Hemifacial microsomia is a birth defect that affects the development of the face, causing disfigurements of the ears, jaws, and mouths. The cause is unknown, but it may be related to poor blood circulation during early pregnancy. Reconstructive surgery can improve aesthetics and function, but multiple procedures may be necessary. Children with severe cases may face lifelong impairments.
Hemifacial microsomia is a birth defect that interrupts development up to the middle of the face. Children who are born with hemifacial microsomia usually suffer from mild to severe disfigurements of the ears, jaws, and mouths, which can cause significant hearing, breathing, and speech problems. The condition has no known biological or environmental cause, although medical studies suggest that a blood insufficiency in early pregnancy may play a role. Surgeons can perform reconstructive procedures to improve the aesthetics and function of facial features in children with more severe hemifacial microsomia.

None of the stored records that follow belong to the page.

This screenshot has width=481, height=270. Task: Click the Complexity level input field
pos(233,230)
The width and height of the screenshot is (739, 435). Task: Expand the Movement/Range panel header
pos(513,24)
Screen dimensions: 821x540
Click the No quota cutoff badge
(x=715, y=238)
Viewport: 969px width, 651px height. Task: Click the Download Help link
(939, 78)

The first two months of pregnancy are especially important for a baby’s normal and healthy development. Researchers believe that something close to the two-month mark occurs that disrupts facial development in babies with hemifacial microsomia. The exact causes are unknown, but studies suggest that hereditary factors or physical trauma can cause poor blood circulation to the face, leading to underdeveloped bone and muscle tissue.
Hemifacial microsomia primarily affects the formation of the ears, jaw and mouth and can occur on one or both sides of the lower face. Teeth tend to grow irregularly, and facial nerves may malfunction, causing numbness and an inability to control facial movements. Microsomia can also cause one eye socket to be smaller than the other and angled towards the cheek. It is common for babies to suffer from hearing and breathing problems, and in severe cases tracheotomies may be needed to allow newborns to breathe.

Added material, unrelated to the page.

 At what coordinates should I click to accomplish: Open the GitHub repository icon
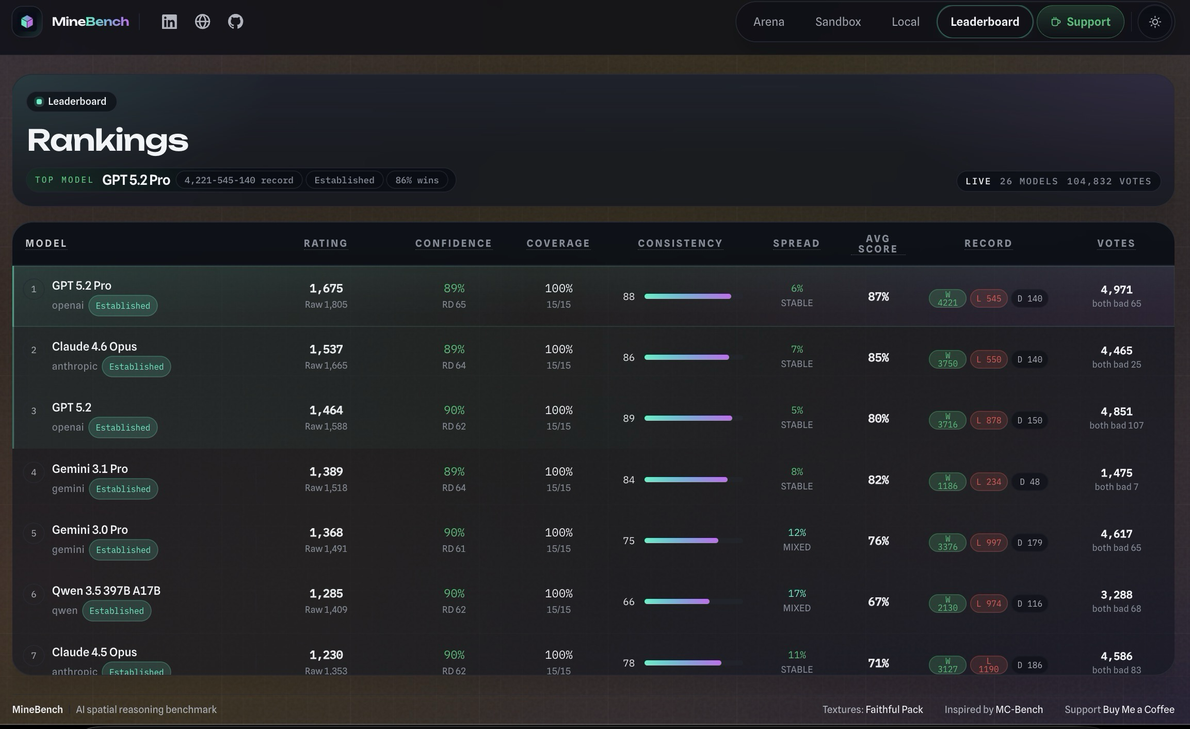coord(235,22)
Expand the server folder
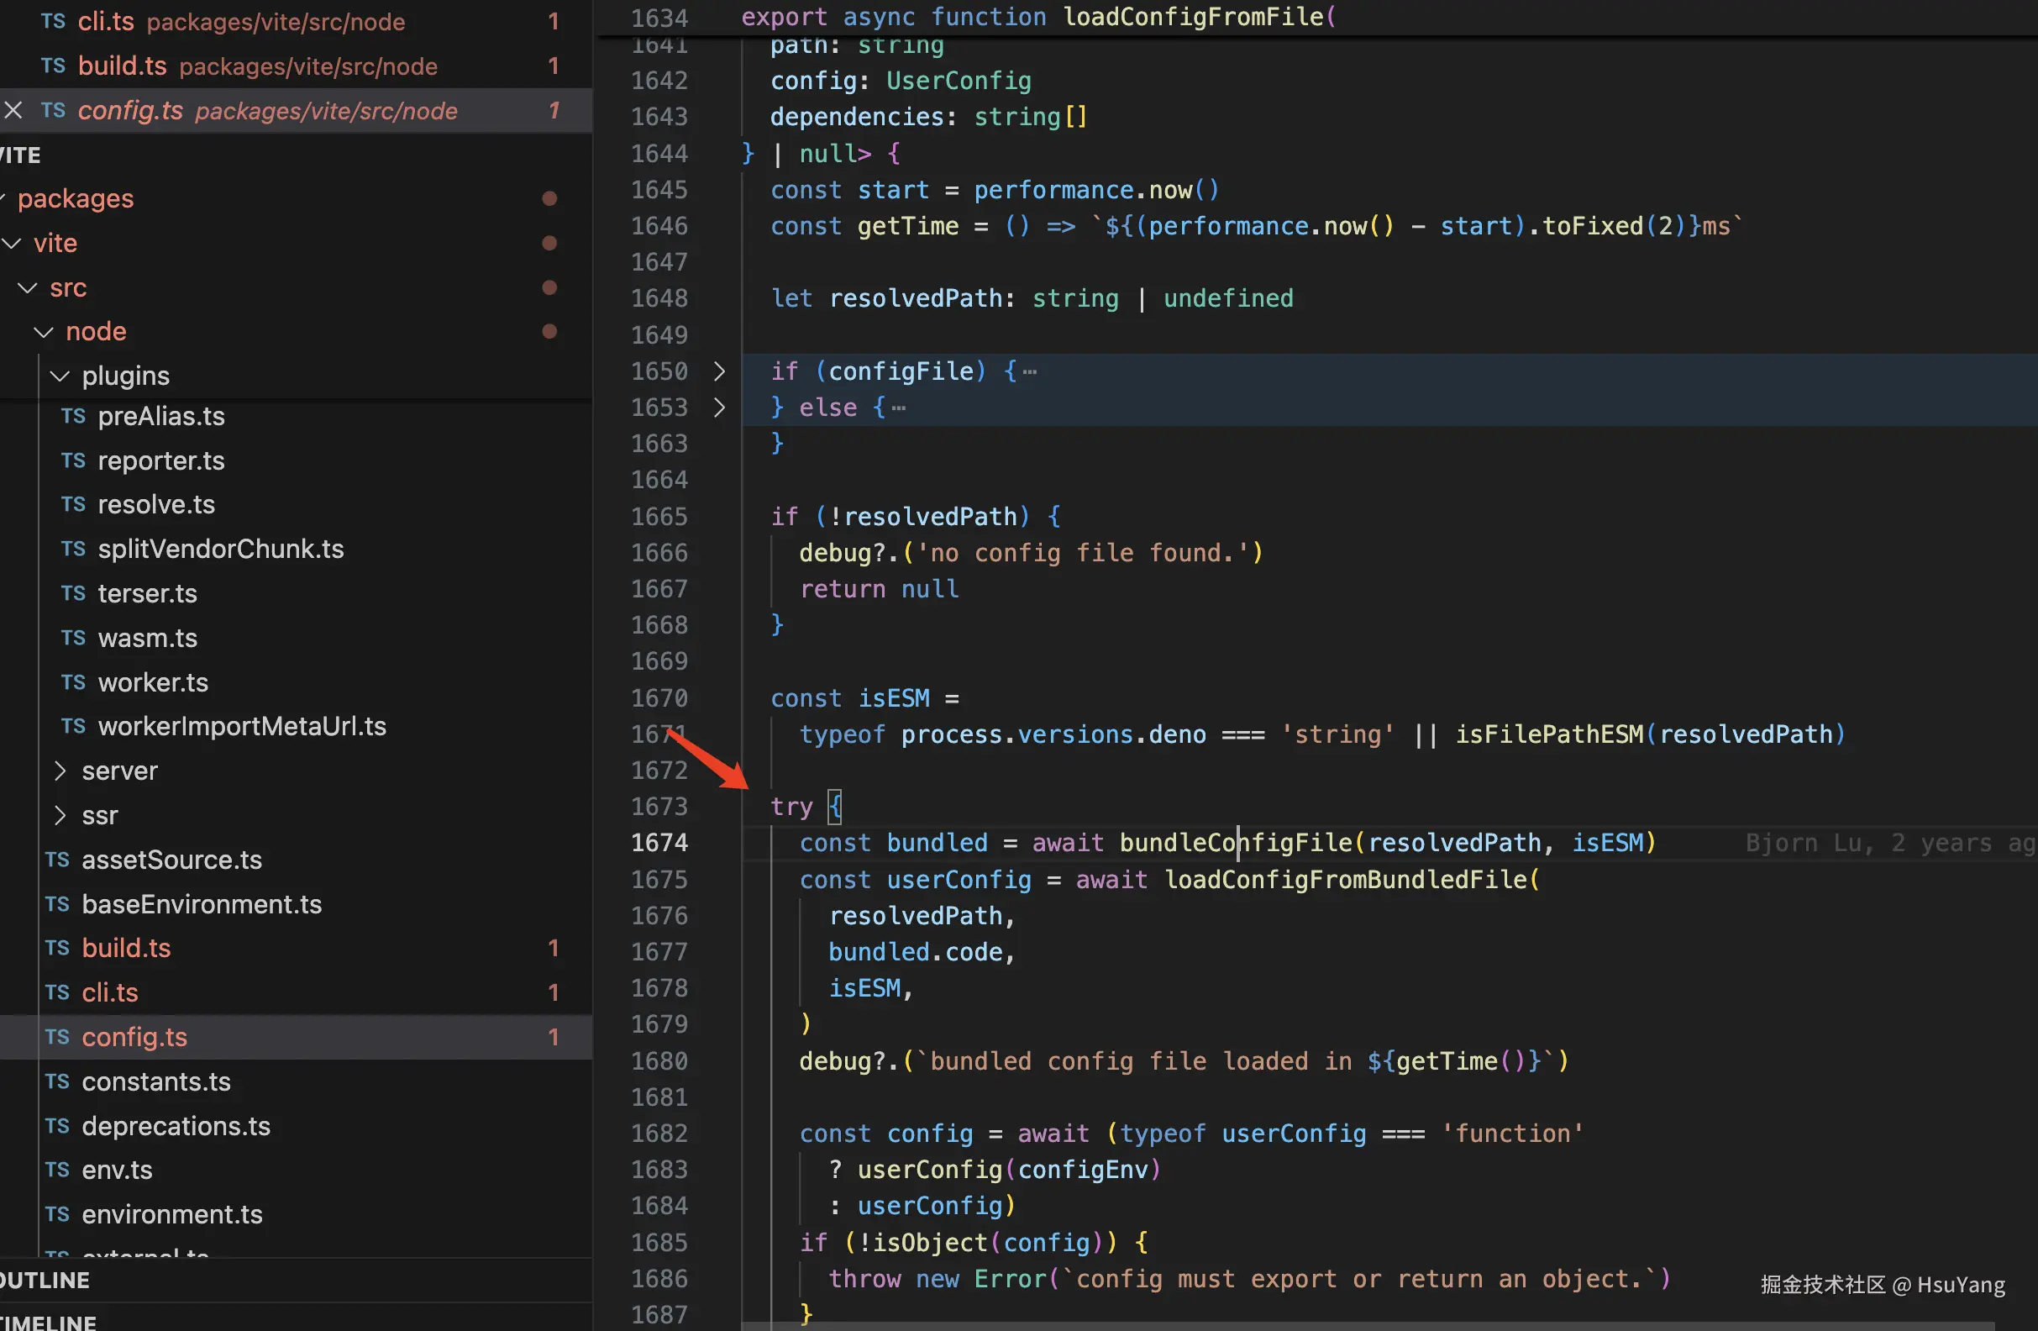 [x=60, y=771]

Specialists known as craniofacial doctors and geneticists can diagnose the condition and rule out other possible afflictions by conducting physical exams, taking x-rays, and performing computed tomography scans. Surgical treatment is usually delayed until a child has a chance to develop more fully in infancy. Depending on the severity and location of the deformities, a craniofacial surgeon may choose to graft bone from a rib to form the jaw or reshape the ears, mouth, and cheeks using specialized procedures.
An individual may need to undergo several surgical procedures during his childhood and adolescence to improve the structure and function of his facial features. An experienced surgeon may be able to allow a child with mild hemifacial microsomia to regain full function, with only minor abnormalities visible. Children with severe deformities can face lifelong hearing, speech, and movement impairments, which can often be managed with hearing aids, ongoing speech therapy, and sessions with physical therapists.